WASHINGTON – The Supreme Court on Oct. 5. will hear one of
most important religion cases in decades, centered on the degree to which
religious institutions should be exempt from anti-discrimination laws.
The case started at a Lutheran elementary school in Michigan
where a teacher claimed she was fired in violation of the Americans With Disabilities
Act.
The question before the justices
concerns the “ministerial exception,” a 40-year-old legal doctrine that
protects churches and other religious institutions from government interference
in their employment decisions.
Few would dispute that a religious congregation should be
unfettered when it chooses to hire or fire clergy.
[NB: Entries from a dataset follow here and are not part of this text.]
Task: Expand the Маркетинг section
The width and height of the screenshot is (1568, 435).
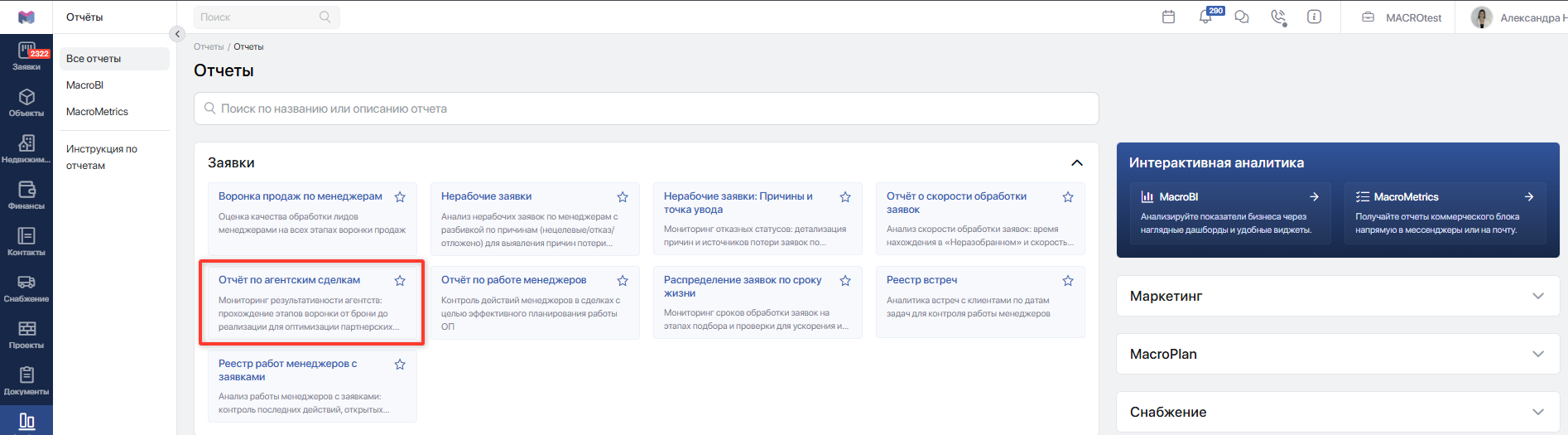Action: [x=1338, y=296]
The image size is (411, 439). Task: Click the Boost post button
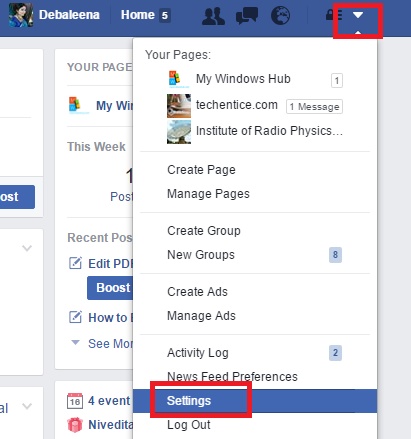tap(110, 288)
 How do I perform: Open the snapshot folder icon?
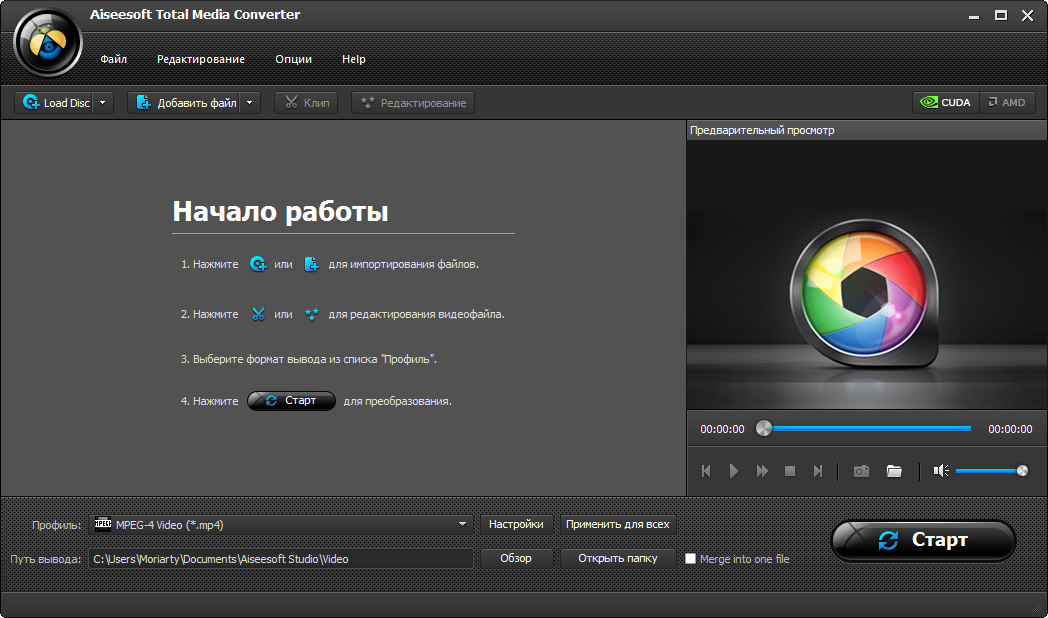click(894, 471)
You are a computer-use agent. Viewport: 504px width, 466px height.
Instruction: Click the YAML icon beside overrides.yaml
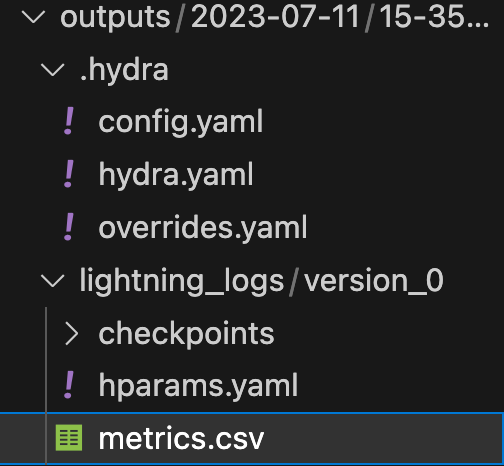69,227
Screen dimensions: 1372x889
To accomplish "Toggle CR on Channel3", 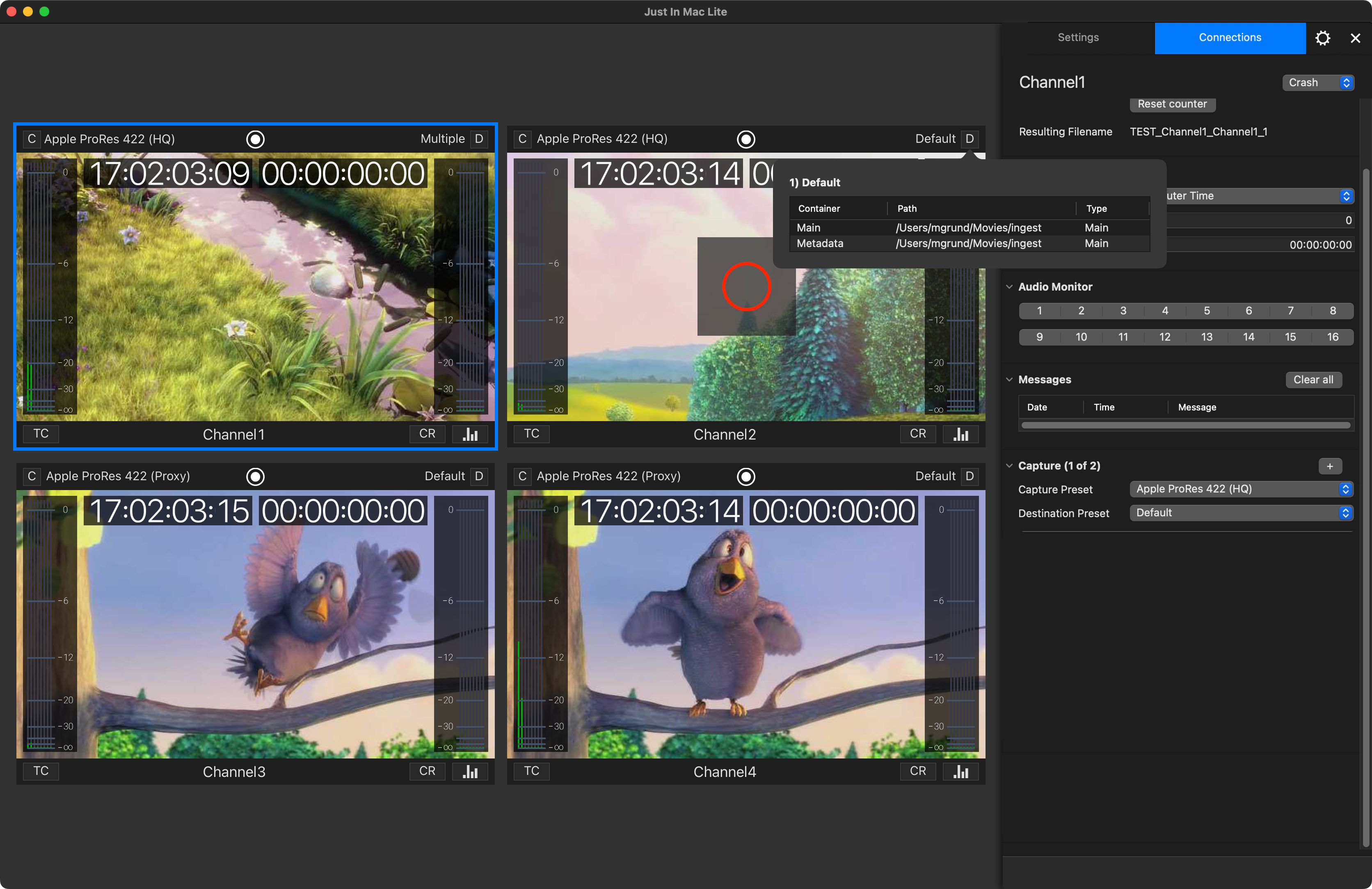I will pyautogui.click(x=427, y=771).
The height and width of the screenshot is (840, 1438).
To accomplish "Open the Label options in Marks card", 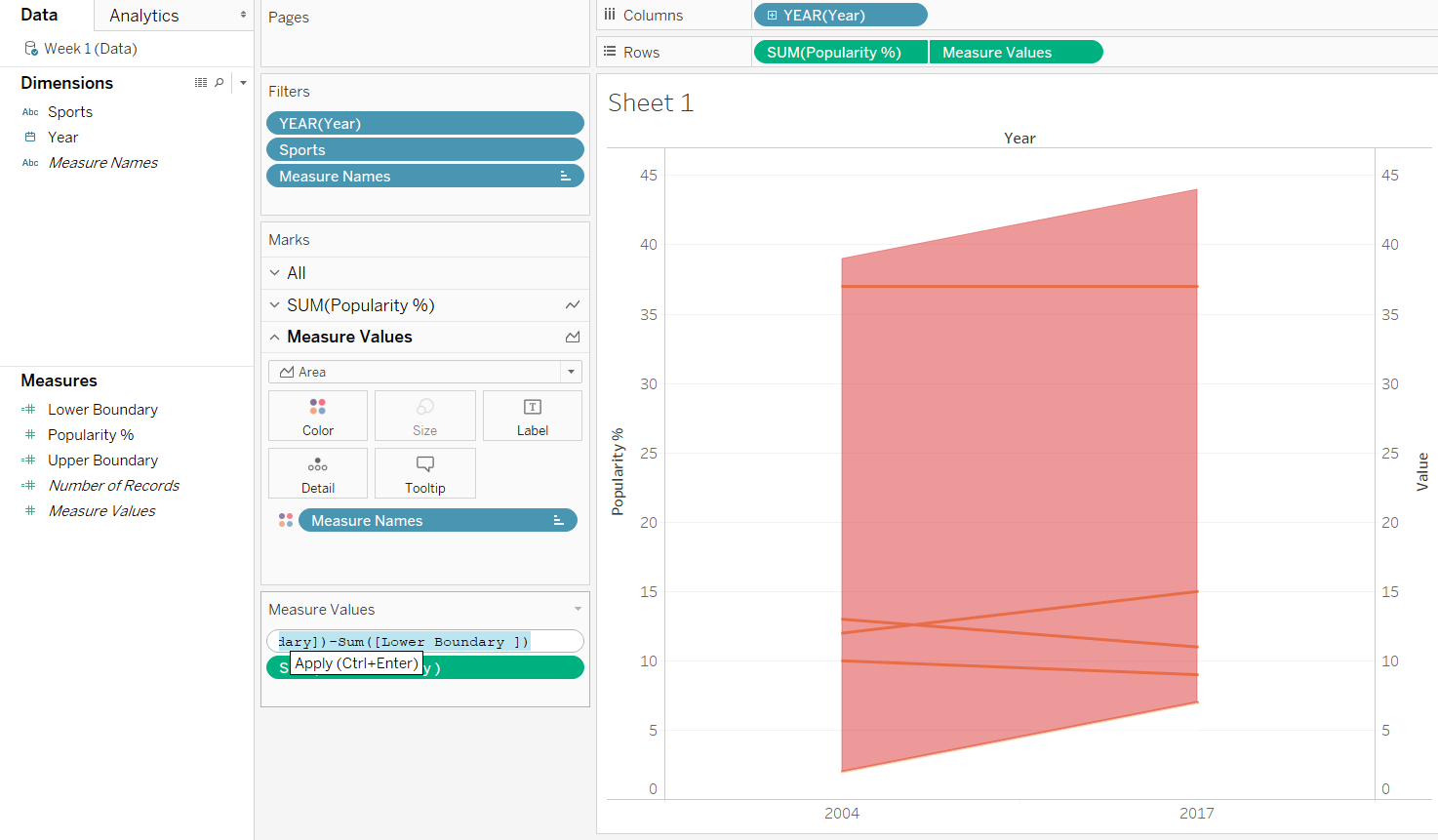I will click(x=532, y=415).
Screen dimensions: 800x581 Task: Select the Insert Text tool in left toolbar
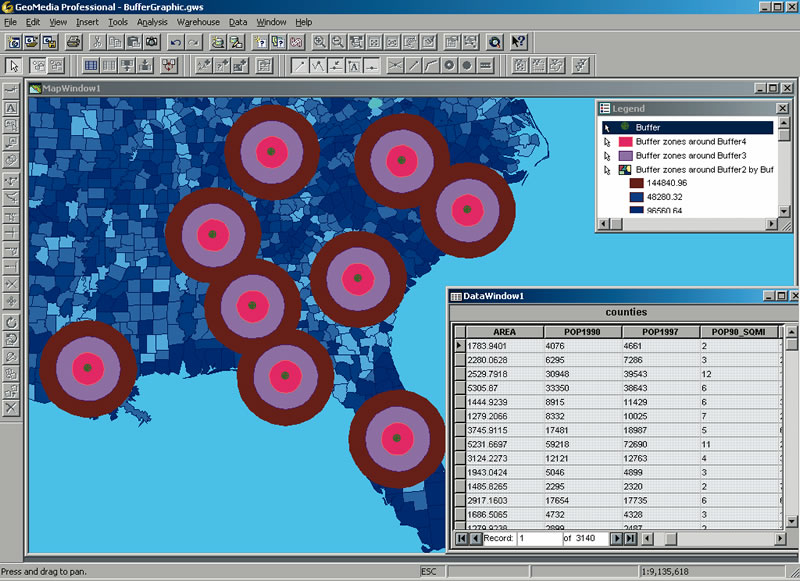point(11,108)
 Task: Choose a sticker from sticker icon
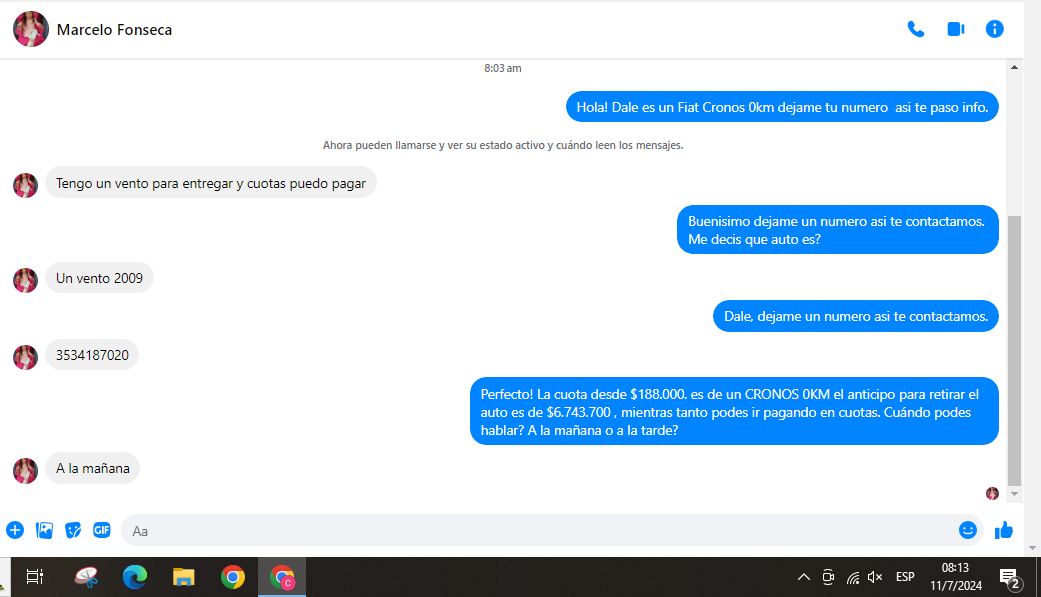pyautogui.click(x=73, y=530)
But what about other church employees?
“Advocates for the ministerial exception argue that
religious institutions, in their hiring and firing, should be regulated as
little as possible,” said Ira C. Lupu, a professor at The George Washington University
School of Law who specializes in church-state cases.
“On the other side are those concerned that a particular
group is cast outside the various protections of civil rights laws.”
Cheryl Perich taught secular subjects and religion at
Hosanna-Tabor Lutheran School in Redford, Mich., and signed a contract as a “called
teacher,” charged with advancing the religious doctrines of the congregation
that operated the school.
Her dispute with the school, which is now closed, began
after she fell ill in 2004, and took several months off to treat a chronic
sleep disorder. The congregation hired another teacher to take her place, and asked
Perich to resign. Perich, who had permission from her doctor to return to work,
threatened to sue and the congregation then voted to fire her.
That employment decision was its prerogative, said attorney
Luke Goodrich, of the Becket Fund for Religious Liberty, which is representing
the church.
“The purpose of the ministerial exception is to protect the
right of religious institutions to choose their religious leaders,” he said.
Because Perich was charged with imparting religious doctrine
to her students as a “commissioned minister,” the ministerial exception applies,
he said.
Perich lost her first suit in
federal court in 2008, but the Cincinnati-based 6th U.S. Circuit Court of
Appeals ruled in her favor last year. Now the Supreme Court will consider the
case, Hosanna-Tabor Evangelical Lutheran Church and School v. EEOC.
The American Civil Liberties Union (ACLU), which co-wrote a
brief supporting the government’s side in the case, hopes the justices will narrowly
interpret the ministerial exception.
“While faith communities surely have the right to set
religious doctrine and decide which ministers best advance their religious
beliefs and practices, they shouldn’t get a blank check to discriminate or retaliate
against their employees,” said Daniel Mach, director of the ACLU s Program on
Freedom of Religion and Belief.
Perich should not fall under the ministerial exception, Mach
said, because her primary job was as a school teacher, not a minister.
“There’s ample evidence in the case that Perich was fired
because of her disability and the assertion of her legal rights – and not for
any religious or doctrinal reasons,” he said.
One of the toughest questions facing the court, experts say,
is whether the government should be allowed to decide which employee duties are
“religious,” and which are not.
The high court has never ruled on the ministerial exception,
and its decision will guide lower courts on whether to weigh more heavily the rights
of religious institutions or their employees.
“I’ll tell you what makes this case really interesting,” said
Lupu. “The last time the Supreme Court heard a case about internal church disputes
was more than 30 years ago. This makes for a certain amount of unpredictability.”
Lupu said he’ll be watching the court’s three female
justices, who he says are not likely to favor a broad interpretation of the ministerial
exception because it could adversely affect the many women who teach at
religious schools. The church, then, would have to convince five of the six
male justices to see the case its way.
“A new and narrow interpretation of the ministerial
exception is certainly possible,” Lupu added. “That would alter employment
relations in virtually every religious institution in the U.S.”